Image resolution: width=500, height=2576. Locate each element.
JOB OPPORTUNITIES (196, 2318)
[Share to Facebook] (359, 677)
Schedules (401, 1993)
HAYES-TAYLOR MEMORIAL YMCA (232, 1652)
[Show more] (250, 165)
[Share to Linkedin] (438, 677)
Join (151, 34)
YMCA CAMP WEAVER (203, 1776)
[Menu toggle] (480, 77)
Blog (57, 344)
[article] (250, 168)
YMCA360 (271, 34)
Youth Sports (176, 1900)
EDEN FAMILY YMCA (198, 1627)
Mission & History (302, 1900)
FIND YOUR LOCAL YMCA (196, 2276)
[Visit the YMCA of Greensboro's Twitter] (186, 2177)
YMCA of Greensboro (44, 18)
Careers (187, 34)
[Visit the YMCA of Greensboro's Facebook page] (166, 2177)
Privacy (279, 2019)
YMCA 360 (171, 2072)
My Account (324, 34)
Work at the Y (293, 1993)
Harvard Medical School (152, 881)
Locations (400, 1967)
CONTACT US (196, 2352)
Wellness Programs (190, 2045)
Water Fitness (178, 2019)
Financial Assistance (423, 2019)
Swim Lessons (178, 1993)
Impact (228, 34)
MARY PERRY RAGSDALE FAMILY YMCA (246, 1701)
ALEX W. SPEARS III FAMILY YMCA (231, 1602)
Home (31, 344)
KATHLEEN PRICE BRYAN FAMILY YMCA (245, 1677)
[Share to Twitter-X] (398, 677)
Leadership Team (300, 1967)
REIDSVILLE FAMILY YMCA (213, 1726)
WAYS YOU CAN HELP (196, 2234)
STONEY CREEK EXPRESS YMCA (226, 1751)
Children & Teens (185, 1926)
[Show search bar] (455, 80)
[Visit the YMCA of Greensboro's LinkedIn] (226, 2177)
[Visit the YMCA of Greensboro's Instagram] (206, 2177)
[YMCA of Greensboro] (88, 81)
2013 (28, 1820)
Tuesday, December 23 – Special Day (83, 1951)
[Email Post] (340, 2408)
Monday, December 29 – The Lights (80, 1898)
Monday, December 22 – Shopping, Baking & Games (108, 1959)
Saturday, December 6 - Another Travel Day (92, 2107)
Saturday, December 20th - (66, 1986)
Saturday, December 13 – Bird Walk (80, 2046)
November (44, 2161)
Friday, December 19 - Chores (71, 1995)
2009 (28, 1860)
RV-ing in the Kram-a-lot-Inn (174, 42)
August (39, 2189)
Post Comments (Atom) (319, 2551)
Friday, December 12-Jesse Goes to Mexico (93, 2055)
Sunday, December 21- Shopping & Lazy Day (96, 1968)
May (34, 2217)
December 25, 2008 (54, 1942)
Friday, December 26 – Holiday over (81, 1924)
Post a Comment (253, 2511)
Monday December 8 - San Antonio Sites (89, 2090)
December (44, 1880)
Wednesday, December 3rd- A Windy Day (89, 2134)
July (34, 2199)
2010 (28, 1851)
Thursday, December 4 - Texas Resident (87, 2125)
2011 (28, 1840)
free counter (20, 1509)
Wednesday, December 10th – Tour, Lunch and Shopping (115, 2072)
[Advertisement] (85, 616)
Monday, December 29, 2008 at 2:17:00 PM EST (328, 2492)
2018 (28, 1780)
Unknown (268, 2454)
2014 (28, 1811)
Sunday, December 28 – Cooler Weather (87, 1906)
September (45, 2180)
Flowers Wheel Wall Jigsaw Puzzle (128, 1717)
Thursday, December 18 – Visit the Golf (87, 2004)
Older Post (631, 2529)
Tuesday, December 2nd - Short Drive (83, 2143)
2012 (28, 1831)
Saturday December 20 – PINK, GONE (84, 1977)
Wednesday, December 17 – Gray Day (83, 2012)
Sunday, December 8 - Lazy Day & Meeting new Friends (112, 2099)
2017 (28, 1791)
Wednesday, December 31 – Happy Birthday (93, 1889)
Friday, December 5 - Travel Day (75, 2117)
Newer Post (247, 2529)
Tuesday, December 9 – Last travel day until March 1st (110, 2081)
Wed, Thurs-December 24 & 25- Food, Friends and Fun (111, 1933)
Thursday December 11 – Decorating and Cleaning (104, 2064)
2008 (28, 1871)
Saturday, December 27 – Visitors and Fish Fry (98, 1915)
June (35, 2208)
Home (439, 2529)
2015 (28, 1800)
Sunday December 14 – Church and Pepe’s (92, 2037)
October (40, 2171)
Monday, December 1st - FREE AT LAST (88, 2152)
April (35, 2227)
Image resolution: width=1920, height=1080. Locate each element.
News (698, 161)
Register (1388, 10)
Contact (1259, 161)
....
The output should be a character-exact copy of all entries.

- EXERCISE RESPONSE -
Image resolution: width=500, height=2576. Locate each element.
JOB OPPORTUNITIES (196, 2318)
[Share to Facebook] (359, 677)
Schedules (401, 1993)
HAYES-TAYLOR MEMORIAL YMCA (232, 1652)
[Show more] (250, 165)
[Share to Linkedin] (438, 677)
Join (151, 34)
YMCA CAMP WEAVER (203, 1776)
[Menu toggle] (480, 77)
Blog (57, 344)
[article] (250, 168)
YMCA360 (271, 34)
Youth Sports (176, 1900)
EDEN FAMILY YMCA (198, 1627)
Mission & History (302, 1900)
FIND YOUR LOCAL YMCA (196, 2276)
[Visit the YMCA of Greensboro's Twitter] (186, 2177)
YMCA of Greensboro (44, 18)
Careers (187, 34)
[Visit the YMCA of Greensboro's Facebook page] (166, 2177)
Privacy (279, 2019)
YMCA 360 (171, 2072)
My Account (324, 34)
Work at the Y (293, 1993)
Harvard Medical School (152, 881)
Locations (400, 1967)
CONTACT US (196, 2352)
Wellness Programs (190, 2045)
Water Fitness (178, 2019)
Financial Assistance (423, 2019)
Swim Lessons (178, 1993)
Impact (228, 34)
MARY PERRY RAGSDALE FAMILY YMCA (246, 1701)
ALEX W. SPEARS III FAMILY YMCA (231, 1602)
Home (31, 344)
KATHLEEN PRICE BRYAN FAMILY YMCA (245, 1677)
[Share to Twitter-X] (398, 677)
Leadership Team (300, 1967)
REIDSVILLE FAMILY YMCA (213, 1726)
WAYS YOU CAN HELP (196, 2234)
STONEY CREEK EXPRESS YMCA (226, 1751)
Children & Teens (185, 1926)
[Show search bar] (455, 80)
[Visit the YMCA of Greensboro's LinkedIn] (226, 2177)
[Visit the YMCA of Greensboro's Instagram] (206, 2177)
[YMCA of Greensboro] (88, 81)
2013 (28, 1820)
Tuesday, December 23 – Special Day (83, 1951)
[Email Post] (340, 2408)
Monday, December 29 – The Lights (80, 1898)
Monday, December 22 – Shopping, Baking & Games (108, 1959)
Saturday, December 6 - Another Travel Day (92, 2107)
Saturday, December 20th - (66, 1986)
Saturday, December 13 – Bird Walk (80, 2046)
November (44, 2161)
Friday, December 19 - Chores (71, 1995)
2009 (28, 1860)
RV-ing in the Kram-a-lot-Inn (174, 42)
August (39, 2189)
Post Comments (Atom) (319, 2551)
Friday, December 12-Jesse Goes to Mexico (93, 2055)
Sunday, December 21- Shopping & Lazy Day (96, 1968)
May (34, 2217)
December 25, 2008 (54, 1942)
Friday, December 26 – Holiday over (81, 1924)
Post a Comment (253, 2511)
Monday December 8 - San Antonio Sites (89, 2090)
December (44, 1880)
Wednesday, December 3rd- A Windy Day (89, 2134)
July (34, 2199)
2010 (28, 1851)
Thursday, December 4 - Texas Resident (87, 2125)
2011 (28, 1840)
free counter (20, 1509)
Wednesday, December 10th – Tour, Lunch and Shopping (115, 2072)
[Advertisement] (85, 616)
Monday, December 29, 2008 at 2:17:00 PM EST (328, 2492)
2018 (28, 1780)
Unknown (268, 2454)
2014 (28, 1811)
Sunday, December 28 – Cooler Weather (87, 1906)
September (45, 2180)
Flowers Wheel Wall Jigsaw Puzzle (128, 1717)
Thursday, December 18 – Visit the Golf (87, 2004)
Older Post (631, 2529)
Tuesday, December 2nd - Short Drive (83, 2143)
2012 (28, 1831)
Saturday December 20 – PINK, GONE (84, 1977)
Wednesday, December 17 – Gray Day (83, 2012)
Sunday, December 8 - Lazy Day & Meeting new Friends (112, 2099)
2017 (28, 1791)
Wednesday, December 31 – Happy Birthday (93, 1889)
Friday, December 5 - Travel Day (75, 2117)
Newer Post (247, 2529)
Tuesday, December 9 – Last travel day until March 1st (110, 2081)
Wed, Thurs-December 24 & 25- Food, Friends and Fun (111, 1933)
Thursday December 11 – Decorating and Cleaning (104, 2064)
2008 (28, 1871)
Saturday, December 27 – Visitors and Fish Fry (98, 1915)
June (35, 2208)
Home (439, 2529)
2015 (28, 1800)
Sunday December 14 – Church and Pepe’s (92, 2037)
October (40, 2171)
Monday, December 1st - FREE AT LAST (88, 2152)
April (35, 2227)
Image resolution: width=1920, height=1080. Locate each element.
News (698, 161)
Register (1388, 10)
Contact (1259, 161)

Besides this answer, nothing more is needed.